This Sporting Life is directed by Lindsay Anderson and written by David Storey. It stars Richard Harris, Rachel Roberts, Alan Badel, William Hartnell, Colin Blakely, Vanda Godsell and Anne Cunningham. Music is by Roberto Gerhard and cinematography by Denys Coop.
Frank Machin (Harris) gets the opportunity to utilise his brute strength and angry nature out on the Rugby League field. It looks a match made in sporting heaven as Machin quickly establishes himself as a star in waiting, but off the field he is less successful at life's challenges...
You taking the jam out of someone's sandwich without asking for it?
Pigeon holed as Brit Kitchen Sink Drama or Brit New Wave, This Sporting Life is regardless a very unique and powerful film. It was director Anderson's first full length feature and also Harris' break out performance. What transpires over the course of the two hour plus running time, is a tale of mud, blood and emotionally fractured characters. Set to a grim back drop of a damp Yorkshire city, with coal mines and factories the means of employment, the streets are paved with stone and the terraced houses charred by the soot of the chimney smoke.
Just a big ape on the football field.
This back drop marries up perfectly with Machin's life, where even out on the pitch he comes to understand that he's in a vortex of unfulfillment.
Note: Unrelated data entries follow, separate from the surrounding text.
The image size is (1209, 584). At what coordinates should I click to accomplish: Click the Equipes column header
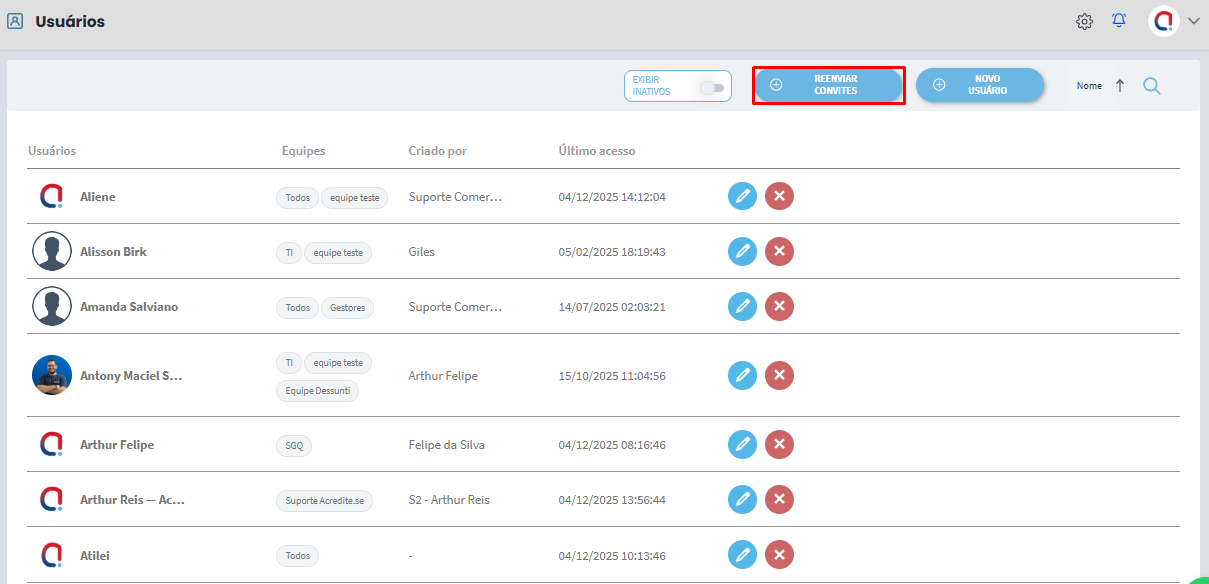click(303, 151)
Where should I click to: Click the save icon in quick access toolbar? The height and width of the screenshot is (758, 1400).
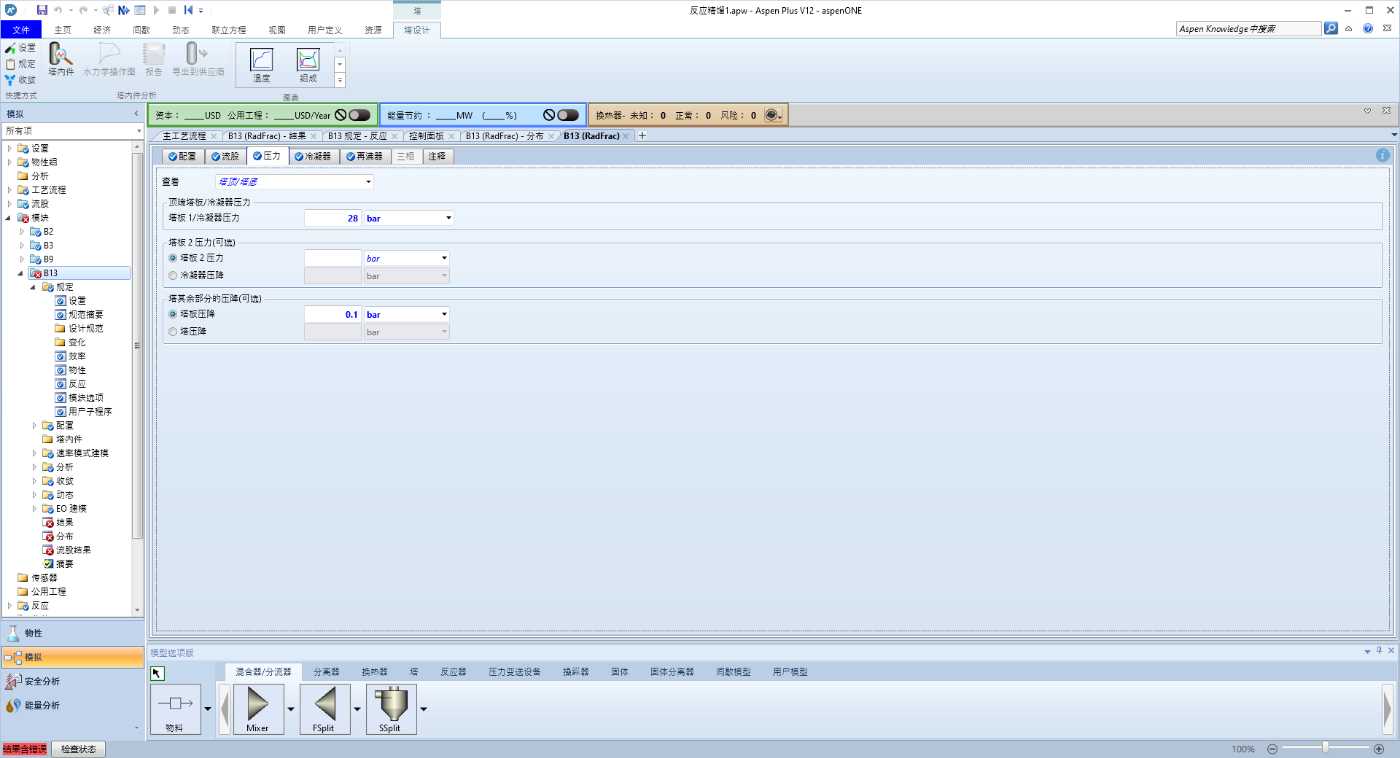click(42, 10)
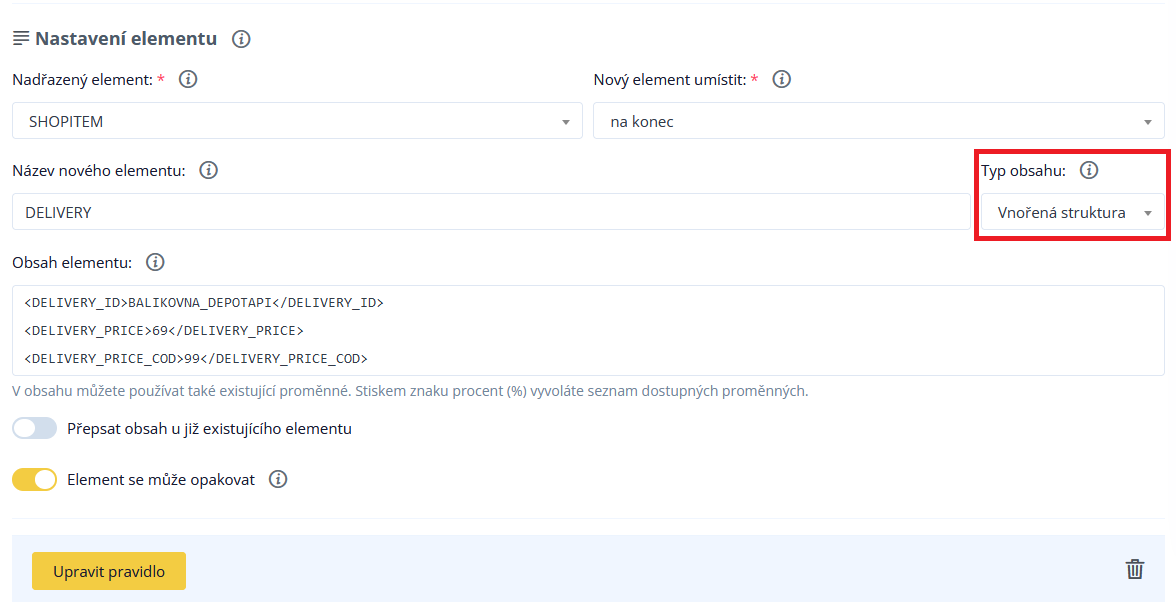Open the Vnořená struktura content type dropdown
Screen dimensions: 1176x602
[x=1072, y=212]
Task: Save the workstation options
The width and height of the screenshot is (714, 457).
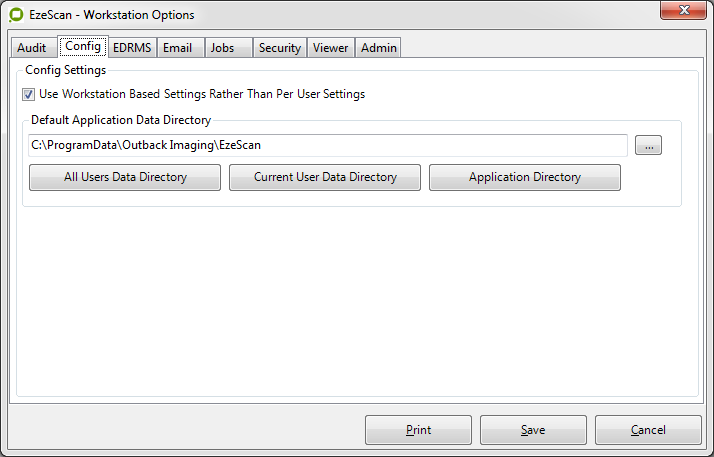Action: (533, 430)
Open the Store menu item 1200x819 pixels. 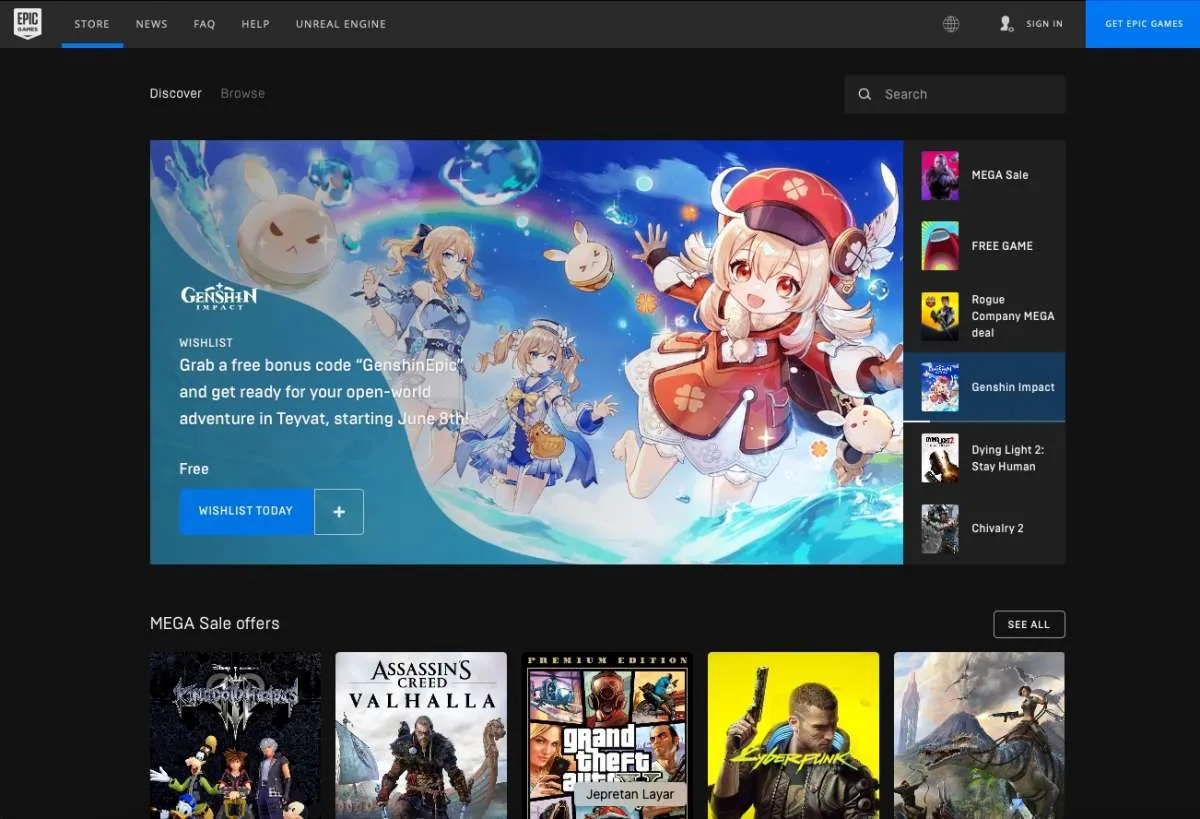click(x=92, y=24)
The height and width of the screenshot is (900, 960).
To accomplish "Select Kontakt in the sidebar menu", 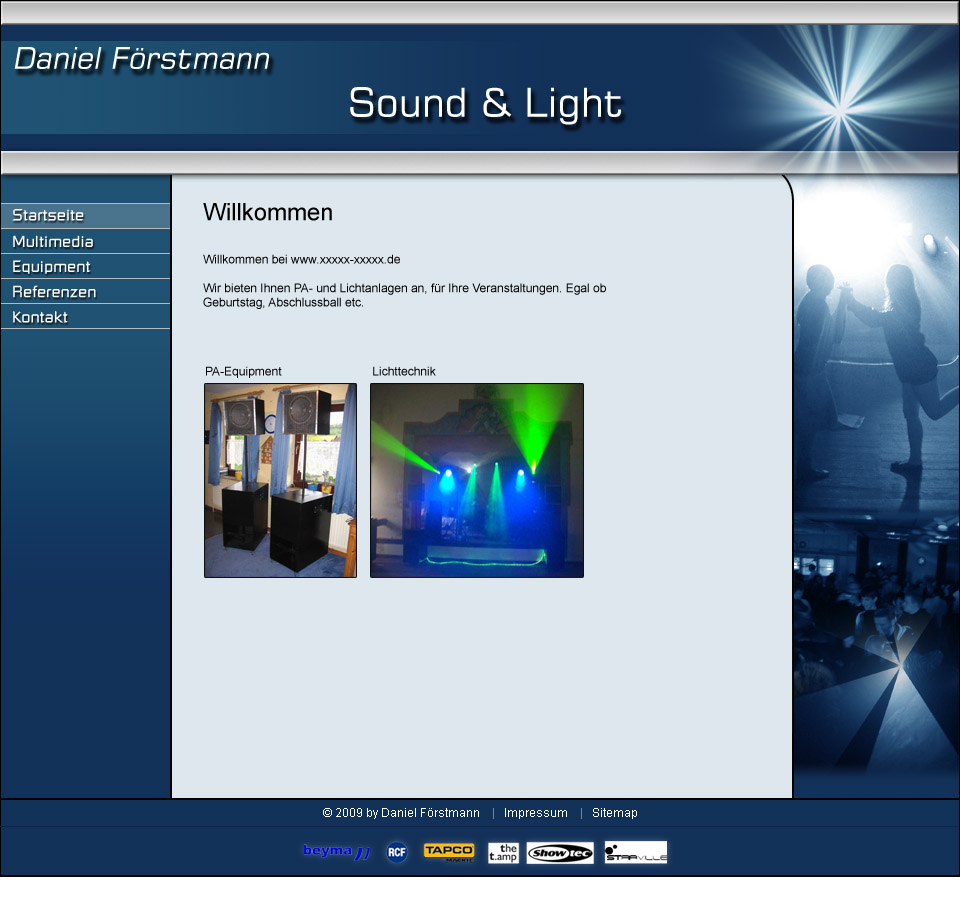I will [x=85, y=317].
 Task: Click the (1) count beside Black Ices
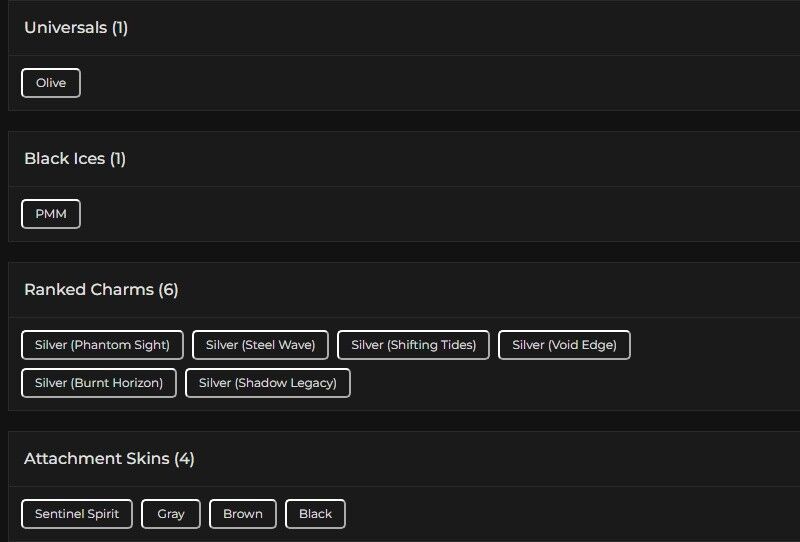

There are some bright spots dripped into proceedings, hope dangled like a golden carrot, especially with one beautiful sequence as Frank plays with Margaret's (Roberts) kids, but bleakness is never far away, the story demands that. Margaret is his landlady and object of his brutish desire, she's one of life's warriors but struggling to keep up the good fight. Widowed and still burned by her husband's death, her relationship with Frank is heart aching in its hopelessness. Has the polishing of a pair of boots ever been so sad as it is here?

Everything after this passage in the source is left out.